__HOW TO COMPLETE THIS TASK__. Which of the lines in the records below hold the string "screenshot"? Copy every one of them.

━━━━━━━━━━━━━━━━━━━━

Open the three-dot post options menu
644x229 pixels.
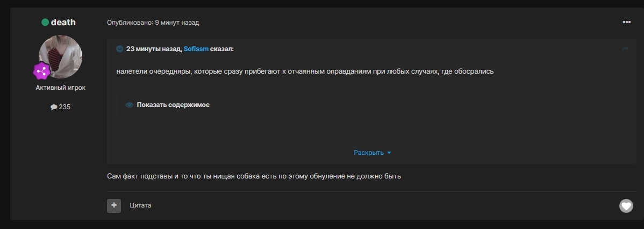tap(626, 22)
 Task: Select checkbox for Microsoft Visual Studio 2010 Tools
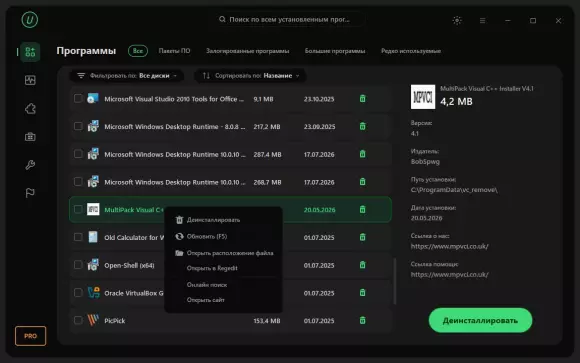(x=78, y=99)
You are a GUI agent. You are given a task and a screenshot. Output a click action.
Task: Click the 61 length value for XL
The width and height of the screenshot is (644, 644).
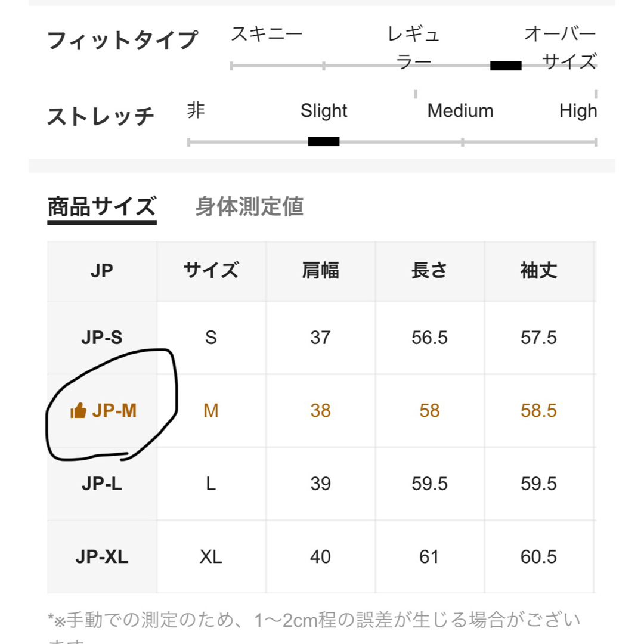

━━━━━━━━━━━━━━━━━━━━

__WRITTEN RESPONSE__.
You are a GUI agent. You are given a task and a screenshot. Output a click action.
The width and height of the screenshot is (644, 644).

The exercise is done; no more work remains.